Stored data
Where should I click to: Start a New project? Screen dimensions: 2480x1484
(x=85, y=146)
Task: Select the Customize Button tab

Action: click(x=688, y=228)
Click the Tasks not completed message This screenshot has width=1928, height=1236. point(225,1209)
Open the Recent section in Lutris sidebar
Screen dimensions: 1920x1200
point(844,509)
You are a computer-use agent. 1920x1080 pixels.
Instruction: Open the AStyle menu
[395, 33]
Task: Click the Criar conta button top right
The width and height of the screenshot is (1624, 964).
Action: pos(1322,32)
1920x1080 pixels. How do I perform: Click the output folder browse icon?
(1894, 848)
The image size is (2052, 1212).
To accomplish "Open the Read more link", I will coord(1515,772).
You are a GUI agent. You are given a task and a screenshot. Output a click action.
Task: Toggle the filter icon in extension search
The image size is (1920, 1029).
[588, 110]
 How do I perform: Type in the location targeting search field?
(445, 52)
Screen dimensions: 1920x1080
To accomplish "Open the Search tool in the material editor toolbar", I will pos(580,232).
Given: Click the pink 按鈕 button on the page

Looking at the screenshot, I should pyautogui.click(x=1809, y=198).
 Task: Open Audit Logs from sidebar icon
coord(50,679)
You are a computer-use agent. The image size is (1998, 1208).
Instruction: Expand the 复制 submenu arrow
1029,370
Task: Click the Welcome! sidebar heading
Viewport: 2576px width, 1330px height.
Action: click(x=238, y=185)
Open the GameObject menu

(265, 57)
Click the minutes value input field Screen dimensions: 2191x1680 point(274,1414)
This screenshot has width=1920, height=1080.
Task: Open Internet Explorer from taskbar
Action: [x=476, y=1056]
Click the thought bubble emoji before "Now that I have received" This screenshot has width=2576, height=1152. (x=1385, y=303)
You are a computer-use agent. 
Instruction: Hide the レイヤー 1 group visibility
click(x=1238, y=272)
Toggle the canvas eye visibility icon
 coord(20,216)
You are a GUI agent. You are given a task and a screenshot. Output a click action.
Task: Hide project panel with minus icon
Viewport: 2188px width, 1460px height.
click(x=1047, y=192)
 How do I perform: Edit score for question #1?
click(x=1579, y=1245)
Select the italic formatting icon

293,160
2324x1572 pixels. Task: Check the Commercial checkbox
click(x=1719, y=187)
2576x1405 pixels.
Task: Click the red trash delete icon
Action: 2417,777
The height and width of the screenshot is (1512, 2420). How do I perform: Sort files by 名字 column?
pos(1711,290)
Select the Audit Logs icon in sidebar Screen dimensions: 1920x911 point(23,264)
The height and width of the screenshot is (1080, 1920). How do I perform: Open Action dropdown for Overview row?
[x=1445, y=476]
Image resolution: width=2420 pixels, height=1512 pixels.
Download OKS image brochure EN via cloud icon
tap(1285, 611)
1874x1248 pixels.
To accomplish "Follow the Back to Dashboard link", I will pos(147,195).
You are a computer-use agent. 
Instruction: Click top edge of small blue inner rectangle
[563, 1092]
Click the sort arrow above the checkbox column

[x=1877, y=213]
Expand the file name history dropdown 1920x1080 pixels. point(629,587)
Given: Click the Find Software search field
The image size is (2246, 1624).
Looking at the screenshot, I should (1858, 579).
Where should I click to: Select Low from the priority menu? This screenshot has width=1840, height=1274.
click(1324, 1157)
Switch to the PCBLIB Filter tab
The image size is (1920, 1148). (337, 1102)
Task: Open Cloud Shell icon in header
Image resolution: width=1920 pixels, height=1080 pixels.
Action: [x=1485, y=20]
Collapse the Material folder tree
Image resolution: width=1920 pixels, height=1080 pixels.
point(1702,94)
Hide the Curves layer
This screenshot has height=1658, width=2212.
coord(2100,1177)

● What is needed: Return, word for word, the lines of the data above from the line with "Toggle the canvas eye visibility icon" through the line with "Task: Open Cloud Shell icon in header", inclusive.

● Answer box:
Toggle the canvas eye visibility icon
 coord(20,216)
You are a GUI agent. You are given a task and a screenshot. Output a click action.
Task: Hide project panel with minus icon
Viewport: 2188px width, 1460px height.
click(x=1047, y=192)
 How do I perform: Edit score for question #1?
click(x=1579, y=1245)
Select the italic formatting icon

293,160
2324x1572 pixels. Task: Check the Commercial checkbox
click(x=1719, y=187)
2576x1405 pixels.
Task: Click the red trash delete icon
Action: 2417,777
The height and width of the screenshot is (1512, 2420). How do I perform: Sort files by 名字 column?
pos(1711,290)
Select the Audit Logs icon in sidebar Screen dimensions: 1920x911 point(23,264)
The height and width of the screenshot is (1080, 1920). How do I perform: Open Action dropdown for Overview row?
[x=1445, y=476]
Image resolution: width=2420 pixels, height=1512 pixels.
Download OKS image brochure EN via cloud icon
tap(1285, 611)
1874x1248 pixels.
To accomplish "Follow the Back to Dashboard link", I will pos(147,195).
You are a computer-use agent. 
Instruction: Click top edge of small blue inner rectangle
[563, 1092]
Click the sort arrow above the checkbox column

[x=1877, y=213]
Expand the file name history dropdown 1920x1080 pixels. point(629,587)
Given: Click the Find Software search field
The image size is (2246, 1624).
Looking at the screenshot, I should (1858, 579).
Where should I click to: Select Low from the priority menu? This screenshot has width=1840, height=1274.
click(1324, 1157)
Switch to the PCBLIB Filter tab
The image size is (1920, 1148). (337, 1102)
Task: Open Cloud Shell icon in header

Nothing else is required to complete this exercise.